I don’t see moral certainty as the fundamental problem, really. I’d be pretty hypocritical if I did, because there are a number of matters regarding which I feel moral certainty. It’s the second part that’s worrisome: “anyone who disagrees with me is immoral and undeserving of a voice.” It is a very short leap from “underserving of a voice” to “I will take away your voice” and from there to committing or excusing violence.
Those of us in the United States are living through a dangerous era. The headlines are filled with major societal, legal, and cultural shifts, and most of us have very strong beliefs about which of these shifts are morally right and which of these shifts are morally wrong. It feels like a battle between good and evil. I don’t want to minimize that feeling for anyone. Many of us are experiencing this time as a fight for survival, or something close to it. That’s a lot to be living through.

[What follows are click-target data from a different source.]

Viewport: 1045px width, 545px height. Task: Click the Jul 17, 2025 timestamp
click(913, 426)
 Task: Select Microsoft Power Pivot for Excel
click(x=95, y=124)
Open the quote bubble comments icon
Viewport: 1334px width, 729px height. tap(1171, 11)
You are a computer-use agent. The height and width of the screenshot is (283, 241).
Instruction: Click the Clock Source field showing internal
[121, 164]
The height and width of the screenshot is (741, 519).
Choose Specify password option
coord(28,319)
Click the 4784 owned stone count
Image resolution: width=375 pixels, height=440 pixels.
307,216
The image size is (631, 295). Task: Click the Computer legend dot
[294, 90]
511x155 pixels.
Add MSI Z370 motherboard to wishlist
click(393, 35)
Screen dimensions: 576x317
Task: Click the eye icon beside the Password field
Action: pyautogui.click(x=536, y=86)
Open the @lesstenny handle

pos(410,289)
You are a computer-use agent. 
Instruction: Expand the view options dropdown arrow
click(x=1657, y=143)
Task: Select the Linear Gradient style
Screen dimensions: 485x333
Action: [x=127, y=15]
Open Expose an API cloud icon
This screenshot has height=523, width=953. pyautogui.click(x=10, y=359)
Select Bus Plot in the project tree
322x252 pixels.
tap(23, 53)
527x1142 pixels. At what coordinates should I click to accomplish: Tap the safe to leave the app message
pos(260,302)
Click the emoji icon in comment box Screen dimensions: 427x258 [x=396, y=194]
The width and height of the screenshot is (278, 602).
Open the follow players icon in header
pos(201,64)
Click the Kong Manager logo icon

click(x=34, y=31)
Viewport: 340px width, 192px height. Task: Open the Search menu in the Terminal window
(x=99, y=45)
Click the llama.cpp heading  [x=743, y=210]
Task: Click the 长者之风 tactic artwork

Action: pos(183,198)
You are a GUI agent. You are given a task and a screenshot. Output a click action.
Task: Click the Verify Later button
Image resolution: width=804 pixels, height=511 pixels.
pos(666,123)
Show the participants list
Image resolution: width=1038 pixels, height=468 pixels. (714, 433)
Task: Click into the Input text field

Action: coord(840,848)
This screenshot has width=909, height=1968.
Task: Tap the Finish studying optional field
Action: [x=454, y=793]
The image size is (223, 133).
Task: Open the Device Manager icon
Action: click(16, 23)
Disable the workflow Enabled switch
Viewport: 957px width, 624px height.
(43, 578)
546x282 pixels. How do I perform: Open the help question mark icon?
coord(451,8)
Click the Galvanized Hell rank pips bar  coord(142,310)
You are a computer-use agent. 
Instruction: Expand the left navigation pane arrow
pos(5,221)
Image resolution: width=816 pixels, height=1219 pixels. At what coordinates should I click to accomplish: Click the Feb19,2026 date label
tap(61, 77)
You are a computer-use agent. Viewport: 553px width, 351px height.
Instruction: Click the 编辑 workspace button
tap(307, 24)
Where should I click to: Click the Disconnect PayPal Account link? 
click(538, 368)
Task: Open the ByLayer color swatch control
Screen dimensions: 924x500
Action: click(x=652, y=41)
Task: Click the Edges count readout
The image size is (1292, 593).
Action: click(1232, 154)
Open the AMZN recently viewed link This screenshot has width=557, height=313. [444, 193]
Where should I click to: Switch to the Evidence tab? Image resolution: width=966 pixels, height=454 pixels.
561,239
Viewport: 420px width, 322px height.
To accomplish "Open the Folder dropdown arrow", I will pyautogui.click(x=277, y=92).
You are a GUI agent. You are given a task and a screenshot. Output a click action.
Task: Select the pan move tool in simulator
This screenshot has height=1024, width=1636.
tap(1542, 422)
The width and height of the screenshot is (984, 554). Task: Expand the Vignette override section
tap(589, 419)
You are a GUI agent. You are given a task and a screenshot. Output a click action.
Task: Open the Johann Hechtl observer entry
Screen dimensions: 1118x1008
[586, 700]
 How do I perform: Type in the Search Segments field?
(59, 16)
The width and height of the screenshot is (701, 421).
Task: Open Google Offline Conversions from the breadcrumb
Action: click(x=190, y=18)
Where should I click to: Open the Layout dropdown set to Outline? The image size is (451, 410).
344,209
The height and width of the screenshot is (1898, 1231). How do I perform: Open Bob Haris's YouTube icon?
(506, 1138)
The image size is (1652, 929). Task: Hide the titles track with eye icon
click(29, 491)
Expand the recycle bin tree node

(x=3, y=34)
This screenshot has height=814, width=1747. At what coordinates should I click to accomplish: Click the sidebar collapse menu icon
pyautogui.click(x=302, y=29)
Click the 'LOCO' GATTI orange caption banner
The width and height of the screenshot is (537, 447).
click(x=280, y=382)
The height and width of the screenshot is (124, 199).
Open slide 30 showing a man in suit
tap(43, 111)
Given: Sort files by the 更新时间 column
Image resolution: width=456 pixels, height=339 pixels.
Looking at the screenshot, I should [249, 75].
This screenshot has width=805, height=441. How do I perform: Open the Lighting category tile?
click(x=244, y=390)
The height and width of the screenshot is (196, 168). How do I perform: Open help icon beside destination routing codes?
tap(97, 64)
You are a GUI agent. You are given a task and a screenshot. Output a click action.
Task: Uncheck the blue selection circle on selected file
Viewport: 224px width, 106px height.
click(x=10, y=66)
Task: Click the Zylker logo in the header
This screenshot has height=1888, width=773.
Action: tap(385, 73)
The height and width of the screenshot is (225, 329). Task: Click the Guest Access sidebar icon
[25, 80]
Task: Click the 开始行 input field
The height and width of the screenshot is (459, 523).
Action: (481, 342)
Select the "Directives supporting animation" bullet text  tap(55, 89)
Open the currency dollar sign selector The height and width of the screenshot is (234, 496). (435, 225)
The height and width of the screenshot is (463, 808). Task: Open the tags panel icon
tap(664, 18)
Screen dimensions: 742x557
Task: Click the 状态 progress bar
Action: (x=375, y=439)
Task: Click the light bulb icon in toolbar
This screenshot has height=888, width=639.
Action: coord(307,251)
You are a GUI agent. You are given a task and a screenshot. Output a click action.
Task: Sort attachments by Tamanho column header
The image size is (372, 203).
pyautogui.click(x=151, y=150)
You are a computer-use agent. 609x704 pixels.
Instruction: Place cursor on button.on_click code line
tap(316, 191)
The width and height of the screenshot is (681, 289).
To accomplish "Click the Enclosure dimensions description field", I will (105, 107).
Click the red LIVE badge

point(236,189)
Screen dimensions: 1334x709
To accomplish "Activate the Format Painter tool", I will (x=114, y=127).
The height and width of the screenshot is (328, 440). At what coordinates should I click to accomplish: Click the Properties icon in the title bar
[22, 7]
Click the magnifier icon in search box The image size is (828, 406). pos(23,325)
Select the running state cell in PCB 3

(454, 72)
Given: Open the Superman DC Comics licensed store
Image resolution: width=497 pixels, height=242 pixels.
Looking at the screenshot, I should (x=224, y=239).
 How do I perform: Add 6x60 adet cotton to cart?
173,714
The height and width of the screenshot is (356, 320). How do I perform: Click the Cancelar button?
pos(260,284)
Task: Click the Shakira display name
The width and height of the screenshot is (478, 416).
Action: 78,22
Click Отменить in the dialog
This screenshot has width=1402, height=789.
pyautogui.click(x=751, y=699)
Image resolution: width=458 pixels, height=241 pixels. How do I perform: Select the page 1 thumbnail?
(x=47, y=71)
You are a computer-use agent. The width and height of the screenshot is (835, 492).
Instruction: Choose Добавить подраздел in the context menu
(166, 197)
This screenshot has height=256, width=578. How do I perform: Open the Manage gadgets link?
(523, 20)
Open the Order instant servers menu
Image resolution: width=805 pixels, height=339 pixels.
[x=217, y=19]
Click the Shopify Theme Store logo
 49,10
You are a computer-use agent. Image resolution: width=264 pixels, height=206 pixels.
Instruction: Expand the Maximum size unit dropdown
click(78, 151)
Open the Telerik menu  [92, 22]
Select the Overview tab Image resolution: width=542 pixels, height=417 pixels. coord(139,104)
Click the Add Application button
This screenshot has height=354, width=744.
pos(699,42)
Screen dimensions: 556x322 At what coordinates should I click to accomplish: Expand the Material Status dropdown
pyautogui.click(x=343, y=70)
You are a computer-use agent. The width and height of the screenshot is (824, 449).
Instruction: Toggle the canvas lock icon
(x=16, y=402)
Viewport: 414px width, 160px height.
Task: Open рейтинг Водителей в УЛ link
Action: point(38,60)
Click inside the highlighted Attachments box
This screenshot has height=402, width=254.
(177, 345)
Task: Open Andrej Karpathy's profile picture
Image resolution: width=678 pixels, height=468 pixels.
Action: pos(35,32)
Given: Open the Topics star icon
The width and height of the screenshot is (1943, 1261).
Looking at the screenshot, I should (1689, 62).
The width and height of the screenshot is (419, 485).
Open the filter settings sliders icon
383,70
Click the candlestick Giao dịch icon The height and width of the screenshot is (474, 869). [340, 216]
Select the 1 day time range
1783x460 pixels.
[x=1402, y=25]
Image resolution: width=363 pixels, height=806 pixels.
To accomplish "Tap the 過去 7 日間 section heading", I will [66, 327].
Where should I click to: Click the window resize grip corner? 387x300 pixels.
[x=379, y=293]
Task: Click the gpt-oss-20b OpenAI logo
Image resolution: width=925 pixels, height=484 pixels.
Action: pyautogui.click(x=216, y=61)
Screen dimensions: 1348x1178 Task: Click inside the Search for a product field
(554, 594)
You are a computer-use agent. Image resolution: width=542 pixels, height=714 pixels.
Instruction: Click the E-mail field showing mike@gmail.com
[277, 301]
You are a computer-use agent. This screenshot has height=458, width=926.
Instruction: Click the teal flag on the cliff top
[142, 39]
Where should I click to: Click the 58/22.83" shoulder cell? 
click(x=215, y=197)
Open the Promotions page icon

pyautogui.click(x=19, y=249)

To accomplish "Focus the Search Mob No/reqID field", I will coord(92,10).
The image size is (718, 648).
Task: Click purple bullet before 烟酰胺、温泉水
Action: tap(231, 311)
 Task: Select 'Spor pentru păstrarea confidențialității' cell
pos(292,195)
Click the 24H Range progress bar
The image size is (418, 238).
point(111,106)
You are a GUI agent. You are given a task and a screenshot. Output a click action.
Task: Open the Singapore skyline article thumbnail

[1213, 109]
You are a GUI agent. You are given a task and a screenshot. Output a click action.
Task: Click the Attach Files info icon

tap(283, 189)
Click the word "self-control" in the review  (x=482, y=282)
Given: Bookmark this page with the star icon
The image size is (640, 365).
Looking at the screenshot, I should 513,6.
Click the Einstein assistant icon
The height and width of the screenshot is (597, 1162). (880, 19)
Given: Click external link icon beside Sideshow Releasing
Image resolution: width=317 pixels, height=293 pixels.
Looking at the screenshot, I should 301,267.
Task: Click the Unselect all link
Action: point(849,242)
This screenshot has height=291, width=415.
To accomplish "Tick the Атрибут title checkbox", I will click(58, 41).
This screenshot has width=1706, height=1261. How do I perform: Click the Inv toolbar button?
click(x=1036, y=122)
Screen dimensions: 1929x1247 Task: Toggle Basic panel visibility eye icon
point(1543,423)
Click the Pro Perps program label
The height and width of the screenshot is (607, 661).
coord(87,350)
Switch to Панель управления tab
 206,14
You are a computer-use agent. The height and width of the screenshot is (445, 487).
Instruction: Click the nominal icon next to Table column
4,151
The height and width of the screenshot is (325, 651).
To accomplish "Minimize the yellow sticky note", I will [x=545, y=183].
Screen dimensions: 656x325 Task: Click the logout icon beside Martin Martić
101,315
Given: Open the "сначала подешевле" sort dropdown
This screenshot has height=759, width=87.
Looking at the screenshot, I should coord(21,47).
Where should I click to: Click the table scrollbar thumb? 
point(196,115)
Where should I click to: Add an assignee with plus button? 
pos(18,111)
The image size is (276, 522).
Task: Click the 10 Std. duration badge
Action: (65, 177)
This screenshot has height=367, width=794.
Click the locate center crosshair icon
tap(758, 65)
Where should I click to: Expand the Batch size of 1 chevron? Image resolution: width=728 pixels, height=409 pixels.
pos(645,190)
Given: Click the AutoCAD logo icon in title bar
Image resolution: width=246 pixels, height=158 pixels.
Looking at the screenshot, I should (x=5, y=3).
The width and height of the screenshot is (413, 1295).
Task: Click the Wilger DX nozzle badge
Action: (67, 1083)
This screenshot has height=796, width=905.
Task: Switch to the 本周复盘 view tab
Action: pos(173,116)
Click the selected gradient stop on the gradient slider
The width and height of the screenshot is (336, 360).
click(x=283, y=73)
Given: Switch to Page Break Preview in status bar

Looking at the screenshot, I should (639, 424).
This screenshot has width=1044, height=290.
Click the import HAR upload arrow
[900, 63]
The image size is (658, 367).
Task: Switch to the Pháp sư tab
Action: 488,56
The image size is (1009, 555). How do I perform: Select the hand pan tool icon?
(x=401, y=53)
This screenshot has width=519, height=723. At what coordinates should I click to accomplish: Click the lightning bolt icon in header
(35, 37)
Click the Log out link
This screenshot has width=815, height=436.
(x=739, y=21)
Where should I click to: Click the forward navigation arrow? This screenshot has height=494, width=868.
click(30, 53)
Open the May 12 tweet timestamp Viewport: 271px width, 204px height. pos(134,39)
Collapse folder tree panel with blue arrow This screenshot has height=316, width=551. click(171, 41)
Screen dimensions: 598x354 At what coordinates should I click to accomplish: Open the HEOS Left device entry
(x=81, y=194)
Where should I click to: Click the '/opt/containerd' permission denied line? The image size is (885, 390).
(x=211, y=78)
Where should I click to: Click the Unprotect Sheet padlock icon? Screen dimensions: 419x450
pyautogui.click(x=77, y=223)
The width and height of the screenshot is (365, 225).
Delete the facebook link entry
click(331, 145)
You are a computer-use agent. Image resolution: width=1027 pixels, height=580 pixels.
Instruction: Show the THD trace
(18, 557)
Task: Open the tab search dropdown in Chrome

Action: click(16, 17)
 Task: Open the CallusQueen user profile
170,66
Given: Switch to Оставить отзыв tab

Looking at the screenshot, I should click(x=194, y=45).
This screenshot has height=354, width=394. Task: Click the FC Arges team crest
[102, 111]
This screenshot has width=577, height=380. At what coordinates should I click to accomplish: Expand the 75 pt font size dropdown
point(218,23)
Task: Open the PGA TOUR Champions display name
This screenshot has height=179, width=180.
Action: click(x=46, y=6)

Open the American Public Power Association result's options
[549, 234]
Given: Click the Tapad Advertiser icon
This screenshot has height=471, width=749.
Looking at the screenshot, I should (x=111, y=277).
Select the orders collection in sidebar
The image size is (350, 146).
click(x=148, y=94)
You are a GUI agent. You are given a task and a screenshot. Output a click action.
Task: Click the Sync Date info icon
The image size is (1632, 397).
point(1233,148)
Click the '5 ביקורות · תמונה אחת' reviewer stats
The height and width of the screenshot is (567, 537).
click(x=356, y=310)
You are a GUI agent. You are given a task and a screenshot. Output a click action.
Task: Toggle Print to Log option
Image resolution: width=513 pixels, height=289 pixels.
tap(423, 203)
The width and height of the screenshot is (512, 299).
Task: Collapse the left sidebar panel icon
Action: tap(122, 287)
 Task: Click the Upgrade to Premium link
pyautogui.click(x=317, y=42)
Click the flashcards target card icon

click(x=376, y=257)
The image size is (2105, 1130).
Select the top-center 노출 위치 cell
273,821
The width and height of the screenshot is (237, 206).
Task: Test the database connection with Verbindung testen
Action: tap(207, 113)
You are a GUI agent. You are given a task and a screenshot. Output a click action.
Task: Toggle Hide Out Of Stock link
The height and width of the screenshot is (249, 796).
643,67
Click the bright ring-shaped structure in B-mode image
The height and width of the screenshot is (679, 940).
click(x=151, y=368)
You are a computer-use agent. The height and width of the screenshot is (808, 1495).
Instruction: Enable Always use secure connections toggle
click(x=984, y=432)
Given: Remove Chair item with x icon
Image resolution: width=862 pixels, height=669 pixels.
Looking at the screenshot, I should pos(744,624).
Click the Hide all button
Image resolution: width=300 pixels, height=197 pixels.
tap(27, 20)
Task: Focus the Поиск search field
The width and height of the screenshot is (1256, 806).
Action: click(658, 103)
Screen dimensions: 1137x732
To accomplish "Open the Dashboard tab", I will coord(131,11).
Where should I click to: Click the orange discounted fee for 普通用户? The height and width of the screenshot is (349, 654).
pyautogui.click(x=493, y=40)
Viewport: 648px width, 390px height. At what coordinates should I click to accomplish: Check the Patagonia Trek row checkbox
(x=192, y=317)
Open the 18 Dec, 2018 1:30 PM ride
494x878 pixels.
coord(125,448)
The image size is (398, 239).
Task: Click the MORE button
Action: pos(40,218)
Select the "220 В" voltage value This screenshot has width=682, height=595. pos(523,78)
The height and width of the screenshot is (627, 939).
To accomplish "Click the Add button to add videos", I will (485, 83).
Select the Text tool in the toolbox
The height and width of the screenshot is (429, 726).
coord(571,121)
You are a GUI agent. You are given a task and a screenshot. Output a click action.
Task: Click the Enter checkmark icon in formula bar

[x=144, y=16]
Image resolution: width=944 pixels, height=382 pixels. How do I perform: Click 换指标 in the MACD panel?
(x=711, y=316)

What we cannot do is define the battle between good and evil in a way that places 50% of our neighbors on the evil side. We Friends know, when we stop and breathe, that every person deserves a voice, and as a matter of natural consequence, some will use that voice wrongly. We can be in relationship, we can try to convince, we can pray for those who are doing wrong…but while we are doing all we can to promote what we believe to be right, we must also testify to the inherent value of every human being.
Testify. Not just believe. It’s not enough to believe in the inherent value of every human being. In today’s society, we must talk about it out loud, and we must be explicit that when we say “everyone” we include those with whom we disagree. We must talk about what it means to live in a pluralistic society. The only alternative to a pluralistic society is denying some people a right to a voice. And historically, that always leads to violence.
There are Shiphrah and Puah moments coming. There will be times when we cannot compromise. But I suspect there will be more times when we are specifically called to affirm the humanity of the opposition, and that might be the hardest part.